Selected excerpt
Division 9 Negotiated Procedure with Prior Publication of Contract Notice 

§ 65.  Starting negotiated procedure with prior publication of contract notice

 (1) In the event of a negotiated procedure with prior publication of a contract notice each interested person may submit a request to participate in the procurement procedure along with the documents certifying the suitability of the candidate as required in the contract notice. A request to participate in a procurement procedure must be submitted in writing or electronically in accordance with the requirements provided for in this Act and in the legislation established on the basis thereof. The contracting authority will immediately forward a confirmation of receipt of the request to the candidate at the candidate’s request.

 (2) The contracting authority may limit the number of candidates participating in a procurement procedure to whom it will submit an invitation to tender by stipulating the relevant numerical minimum rate in the contract notice, which may be a minimum of three and, if desired, an upper limit and the objective and non‑discriminatory criteria for selecting these candidates.

 (3) The contracting authority will verify the suitability of all candidates in accordance with the terms provided for in this Act and contract notice.

 (4) In the event specified in clause 1) of subsection (2) of § 27 of this Act, the contracting authority may continue a procurement procedure, which was started as an open procedure, restricted procedure or competitive dialogue, in the form of a negotiated procedure with prior publication of a contract notice without submitting a new contract notice for starting the negotiated procedure with prior publication of a contract notice or re‑verifying the suitability of the candidates when starting the negotiations on tenders with only these tenderers who were earlier qualified during the same procurement procedure and who submitted a tender compliant with the formal requirements verified upon opening tenders. In such an event the contracting authority will make a reasoned written decision on the substantive inadmissibility of all tenders without rejecting them and on opening negotiations over the tenders.

Word and element locating data
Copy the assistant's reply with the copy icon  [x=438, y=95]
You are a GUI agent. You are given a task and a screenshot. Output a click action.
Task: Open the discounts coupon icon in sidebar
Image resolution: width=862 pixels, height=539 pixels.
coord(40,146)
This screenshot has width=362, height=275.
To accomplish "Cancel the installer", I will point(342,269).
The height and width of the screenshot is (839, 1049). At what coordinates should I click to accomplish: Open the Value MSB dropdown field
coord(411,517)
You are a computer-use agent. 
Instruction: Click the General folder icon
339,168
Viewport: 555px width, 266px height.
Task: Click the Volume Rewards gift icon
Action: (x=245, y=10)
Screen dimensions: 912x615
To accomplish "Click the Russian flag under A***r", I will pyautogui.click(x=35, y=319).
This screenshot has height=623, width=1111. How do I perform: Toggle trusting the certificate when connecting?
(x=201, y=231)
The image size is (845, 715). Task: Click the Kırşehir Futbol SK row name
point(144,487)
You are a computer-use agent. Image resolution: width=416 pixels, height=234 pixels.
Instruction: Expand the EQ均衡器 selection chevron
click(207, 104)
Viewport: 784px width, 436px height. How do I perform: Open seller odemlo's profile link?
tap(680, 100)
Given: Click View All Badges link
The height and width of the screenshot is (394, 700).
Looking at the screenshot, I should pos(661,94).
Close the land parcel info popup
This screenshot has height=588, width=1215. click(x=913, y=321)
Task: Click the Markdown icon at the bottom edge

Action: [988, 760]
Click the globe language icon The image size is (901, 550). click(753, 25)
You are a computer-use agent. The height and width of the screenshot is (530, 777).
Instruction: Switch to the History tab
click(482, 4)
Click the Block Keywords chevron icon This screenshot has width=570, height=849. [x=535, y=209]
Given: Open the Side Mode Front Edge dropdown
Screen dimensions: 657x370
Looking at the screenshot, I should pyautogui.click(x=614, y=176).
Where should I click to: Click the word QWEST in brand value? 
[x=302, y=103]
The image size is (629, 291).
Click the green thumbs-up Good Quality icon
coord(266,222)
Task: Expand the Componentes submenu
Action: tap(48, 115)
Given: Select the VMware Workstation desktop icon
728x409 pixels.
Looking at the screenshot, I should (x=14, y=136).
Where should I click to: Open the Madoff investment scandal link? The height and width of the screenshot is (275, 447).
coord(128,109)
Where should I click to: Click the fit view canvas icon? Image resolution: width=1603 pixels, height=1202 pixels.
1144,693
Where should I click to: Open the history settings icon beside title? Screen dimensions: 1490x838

Your goal
Subsection (4) of § 65 in the procurement law excerpt above names the kinds of procedure a procurement may have started as before it continues as a negotiated procedure. List every one of them.

Answer in full
- open procedure
- restricted procedure
- competitive dialogue